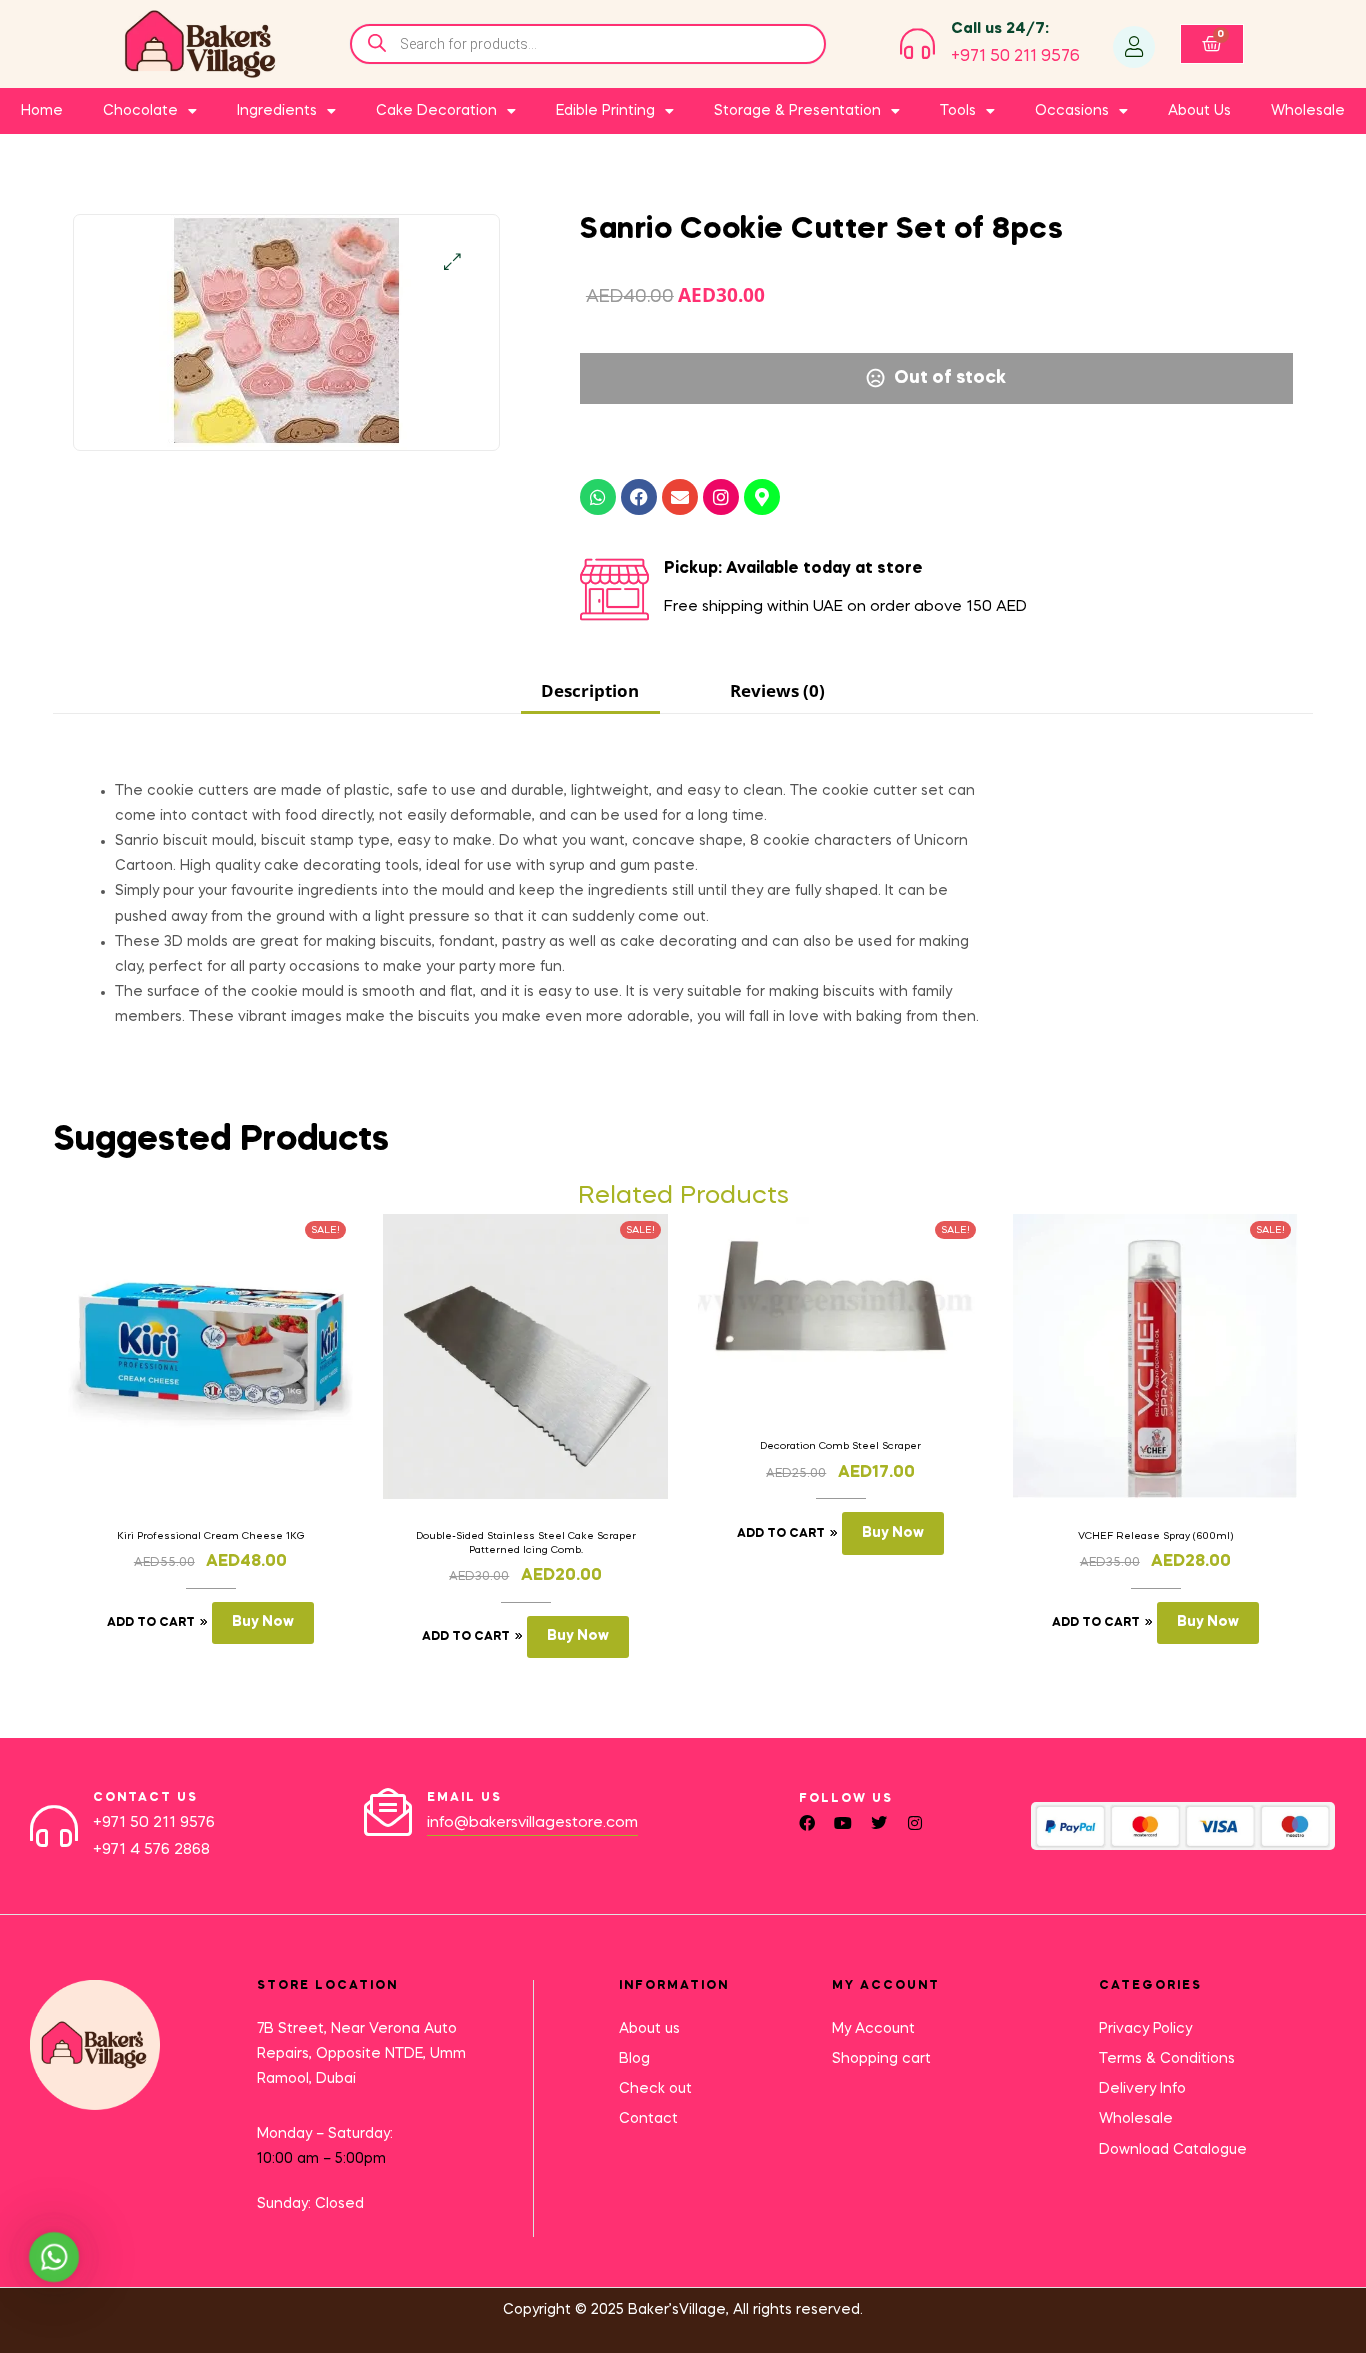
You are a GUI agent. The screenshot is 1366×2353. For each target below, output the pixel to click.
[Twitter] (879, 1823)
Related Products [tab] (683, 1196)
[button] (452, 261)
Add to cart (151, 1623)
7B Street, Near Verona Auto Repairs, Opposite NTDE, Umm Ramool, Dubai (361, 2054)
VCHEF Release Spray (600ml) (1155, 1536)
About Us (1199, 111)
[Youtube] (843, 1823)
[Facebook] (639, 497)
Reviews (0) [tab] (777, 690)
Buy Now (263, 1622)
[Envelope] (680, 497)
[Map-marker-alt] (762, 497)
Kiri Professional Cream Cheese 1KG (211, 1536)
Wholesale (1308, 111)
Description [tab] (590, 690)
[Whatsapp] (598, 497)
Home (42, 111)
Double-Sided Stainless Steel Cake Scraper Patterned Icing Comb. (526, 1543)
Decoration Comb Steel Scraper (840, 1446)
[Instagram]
------------------------------
--- WHAT YOU ARE ASKED TO DO ---
Every line of the listing above is to be repeated exactly, with its pictures left out.

--- ANSWER SECTION ---
You are a GUI agent. The screenshot is 1366×2353. For each target below, output the pixel to click.
[Twitter] (879, 1823)
Related Products [tab] (683, 1196)
[button] (452, 261)
Add to cart (151, 1623)
7B Street, Near Verona Auto Repairs, Opposite NTDE, Umm Ramool, Dubai (361, 2054)
VCHEF Release Spray (600ml) (1155, 1536)
About Us (1199, 111)
[Youtube] (843, 1823)
[Facebook] (639, 497)
Reviews (0) [tab] (777, 690)
Buy Now (263, 1622)
[Envelope] (680, 497)
[Map-marker-alt] (762, 497)
Kiri Professional Cream Cheese 1KG (211, 1536)
Wholesale (1308, 111)
Description [tab] (590, 690)
[Whatsapp] (598, 497)
Home (42, 111)
Double-Sided Stainless Steel Cake Scraper Patterned Icing Comb. (526, 1543)
Decoration Comb Steel Scraper (840, 1446)
[Instagram]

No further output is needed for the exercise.